Les terminologies «macro et microéconomie» ou «économétrie» ont supplanté l’«économie politique» de Charles Gide et Léon Walras dans les cénacles universitaires.

Cette évolution traduit un glissement de l’enseignement et de la recherche vers plus de mathématiques et moins de paramètres qualitatifs, moins d’histoire, moins de politique. Peut-être même une régression vers une vision plus étroite et desséchée de la réalité économique, pourtant si rebelle à la modélisation quantitative.

Une conséquence inattendue est le fossé grandissant entre experts économiques, retranchés dans une forteresse de formules et d’abréviations, et acteurs de cette même économie, du simple citoyen consommateur au chef d’entreprise. Les uns s’exprimant dans un langage impénétrable au commun des mortels, les autres perdant la vue d’ensemble et se repliant, eux, dans leurs périmètres d’influence. Plus préoccupant encore est le constat d’une moins bonne compréhension des mécanismes et des institutions économiques par les citoyens en général.

Mal comprendre les fonctionnements, c’est aussi pour beaucoup être gagné par un sentiment d’exclusion. Les perspectives d’une progression salariale, d’une ascension dans les responsabilités ou encore de la création d’une entreprise peuvent sembler s’éloigner et mener à une forme de résignation. Or de nombreuses entités de notre système économique sont des producteurs d’inclusion et de mécanismes solidaires. Ils méritent d’être mieux mis en lumière. En voici quelques exemples.

Les caisses de pension opèrent une réconciliation substantielle entre travail et capital. Les collaborateurs actifs et retraités des entreprises suisses possèdent actuellement une fortune de 824 milliards, dont 248 milliards en actions. Les institutionnels sont les capitalistes influents de ce siècle, à plus forte raison si l’on ajoute certaines banques centrales comme la Banque nationale suisse, qui contrôle 153 milliards d’actions hors de Suisse.
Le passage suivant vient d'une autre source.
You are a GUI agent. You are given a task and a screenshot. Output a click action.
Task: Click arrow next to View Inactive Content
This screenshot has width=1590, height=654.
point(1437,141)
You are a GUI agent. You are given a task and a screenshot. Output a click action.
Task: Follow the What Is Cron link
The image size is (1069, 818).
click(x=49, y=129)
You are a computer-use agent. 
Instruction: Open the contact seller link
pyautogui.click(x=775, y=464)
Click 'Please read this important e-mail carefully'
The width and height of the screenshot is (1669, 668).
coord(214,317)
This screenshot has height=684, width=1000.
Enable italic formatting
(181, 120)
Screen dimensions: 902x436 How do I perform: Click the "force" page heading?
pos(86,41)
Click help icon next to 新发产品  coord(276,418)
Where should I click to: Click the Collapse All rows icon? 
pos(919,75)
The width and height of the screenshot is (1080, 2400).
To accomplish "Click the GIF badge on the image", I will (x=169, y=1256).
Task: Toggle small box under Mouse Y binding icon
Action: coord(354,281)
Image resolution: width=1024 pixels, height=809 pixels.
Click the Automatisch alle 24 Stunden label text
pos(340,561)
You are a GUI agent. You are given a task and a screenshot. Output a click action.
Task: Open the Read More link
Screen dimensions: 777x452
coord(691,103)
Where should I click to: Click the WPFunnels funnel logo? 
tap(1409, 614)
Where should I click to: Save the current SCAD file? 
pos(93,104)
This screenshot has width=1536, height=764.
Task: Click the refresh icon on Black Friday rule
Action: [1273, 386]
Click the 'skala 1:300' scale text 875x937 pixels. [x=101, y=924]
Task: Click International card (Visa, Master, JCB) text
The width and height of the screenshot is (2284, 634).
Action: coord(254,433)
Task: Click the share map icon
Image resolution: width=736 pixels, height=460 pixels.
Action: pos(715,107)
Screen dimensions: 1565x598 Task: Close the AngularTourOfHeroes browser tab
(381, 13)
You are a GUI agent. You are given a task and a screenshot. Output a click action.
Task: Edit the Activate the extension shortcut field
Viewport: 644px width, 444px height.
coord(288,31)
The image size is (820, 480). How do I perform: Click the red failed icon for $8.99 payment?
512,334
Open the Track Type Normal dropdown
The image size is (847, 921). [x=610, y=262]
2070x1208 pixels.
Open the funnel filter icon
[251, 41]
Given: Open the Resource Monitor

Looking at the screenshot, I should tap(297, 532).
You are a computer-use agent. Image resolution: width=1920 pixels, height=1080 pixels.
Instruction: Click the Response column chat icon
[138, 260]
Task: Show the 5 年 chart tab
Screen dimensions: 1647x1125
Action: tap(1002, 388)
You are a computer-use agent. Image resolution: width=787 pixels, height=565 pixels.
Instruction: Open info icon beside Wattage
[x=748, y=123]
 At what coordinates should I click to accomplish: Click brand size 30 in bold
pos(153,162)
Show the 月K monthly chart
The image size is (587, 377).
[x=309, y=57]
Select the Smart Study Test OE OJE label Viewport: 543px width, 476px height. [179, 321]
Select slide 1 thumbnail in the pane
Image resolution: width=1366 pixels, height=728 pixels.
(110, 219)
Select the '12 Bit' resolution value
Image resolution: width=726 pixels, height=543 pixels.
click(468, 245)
Les banques cantonales et coopératives sont des contributeurs à l’économie circulaire en ce sens qu’elles lèvent le dépôt et le réinvestissent en grande partie localement sous forme de divers financements. Leurs profits sont répartis entre fiscalité locale et leurs actionnaires publics ou privés régionaux. Les banques cantonales, troisième force bancaire suisse, ont versé 2,1 milliards aux collectivités en 2017. Ces business models, malgré leur grand âge, sont d’une modernité exemplaire tant ils sont autant de serviteurs de l’économie «inclusive».

De moins grande portée que les deux précédents, le management buy-out, le rachat d’une entreprise par ses cadres, est aussi un exemple de plus en plus répandu de l’ouverture du système économique à l’initiative individuelle. Le financement de ce type d’opération est abondant aujourd’hui. Les cadres y trouveront motivation et reconnaissance matérielle de leur rôle clé. La collectivité est aussi gagnante puisque le siège reste en principe au lieu d’origine, alors qu’en cas de vente à des tiers, on le voit fréquemment en Suisse romande, le centre de commandement migre en terres alémaniques ou étrangères.

L’économie aujourd’hui est bien plus solidaire et interconnectée, bien plus simple et transparente que son image un peu dégradée le laisse supposer. Les mécanismes d’inclusion, les passerelles et les phénomènes de redistribution sont nombreux. Il faut en prendre soin et les faire mieux connaître.